EXERCISE DATA below:

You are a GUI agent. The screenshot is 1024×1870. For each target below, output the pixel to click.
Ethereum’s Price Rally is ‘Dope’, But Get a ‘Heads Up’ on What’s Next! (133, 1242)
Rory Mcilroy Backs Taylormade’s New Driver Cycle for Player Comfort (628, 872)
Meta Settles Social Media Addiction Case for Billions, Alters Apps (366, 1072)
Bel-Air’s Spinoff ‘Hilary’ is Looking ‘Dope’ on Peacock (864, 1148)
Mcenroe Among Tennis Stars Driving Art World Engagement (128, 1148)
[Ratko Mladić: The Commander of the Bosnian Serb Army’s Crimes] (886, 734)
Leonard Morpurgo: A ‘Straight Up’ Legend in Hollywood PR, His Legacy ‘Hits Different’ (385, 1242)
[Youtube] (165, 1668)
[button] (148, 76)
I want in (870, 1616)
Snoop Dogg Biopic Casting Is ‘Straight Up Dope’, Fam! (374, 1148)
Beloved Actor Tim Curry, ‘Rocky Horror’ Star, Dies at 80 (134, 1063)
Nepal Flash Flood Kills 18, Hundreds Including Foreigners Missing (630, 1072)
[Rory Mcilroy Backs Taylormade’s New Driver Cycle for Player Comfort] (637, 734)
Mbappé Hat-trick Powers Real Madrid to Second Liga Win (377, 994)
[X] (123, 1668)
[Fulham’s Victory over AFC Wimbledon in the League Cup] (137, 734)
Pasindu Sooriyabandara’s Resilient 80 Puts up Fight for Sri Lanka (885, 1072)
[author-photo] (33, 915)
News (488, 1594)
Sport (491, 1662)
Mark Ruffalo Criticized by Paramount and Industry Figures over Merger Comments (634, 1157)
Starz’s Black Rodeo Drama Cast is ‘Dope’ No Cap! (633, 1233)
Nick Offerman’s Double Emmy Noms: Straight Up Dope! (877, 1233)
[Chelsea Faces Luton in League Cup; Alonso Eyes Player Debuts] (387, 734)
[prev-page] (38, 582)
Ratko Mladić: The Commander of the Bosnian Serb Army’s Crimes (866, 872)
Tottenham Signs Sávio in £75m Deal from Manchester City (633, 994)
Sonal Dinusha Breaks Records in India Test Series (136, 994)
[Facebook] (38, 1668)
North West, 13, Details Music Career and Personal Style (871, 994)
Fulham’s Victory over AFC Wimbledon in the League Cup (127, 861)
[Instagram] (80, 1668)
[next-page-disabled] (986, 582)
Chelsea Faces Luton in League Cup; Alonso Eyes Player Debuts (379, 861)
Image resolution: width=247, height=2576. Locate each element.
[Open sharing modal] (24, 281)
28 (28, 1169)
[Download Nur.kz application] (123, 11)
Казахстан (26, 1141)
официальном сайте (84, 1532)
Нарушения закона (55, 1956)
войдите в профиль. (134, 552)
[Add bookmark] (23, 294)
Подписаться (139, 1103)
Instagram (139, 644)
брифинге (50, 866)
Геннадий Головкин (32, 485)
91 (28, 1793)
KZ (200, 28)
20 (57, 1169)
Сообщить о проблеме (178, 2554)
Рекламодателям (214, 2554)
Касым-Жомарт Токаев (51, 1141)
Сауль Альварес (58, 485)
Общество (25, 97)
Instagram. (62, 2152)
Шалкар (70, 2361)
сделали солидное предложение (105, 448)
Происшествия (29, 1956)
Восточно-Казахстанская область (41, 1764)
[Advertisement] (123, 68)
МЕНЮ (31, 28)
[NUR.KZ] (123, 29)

End of EXERCISE DATA.

● **WHAT TO WORK ON**
Return each line above where the word "Bosnian" shows up.

● **COMPLETED EXERCISE**
[Ratko Mladić: The Commander of the Bosnian Serb Army’s Crimes] (886, 734)
Ratko Mladić: The Commander of the Bosnian Serb Army’s Crimes (866, 872)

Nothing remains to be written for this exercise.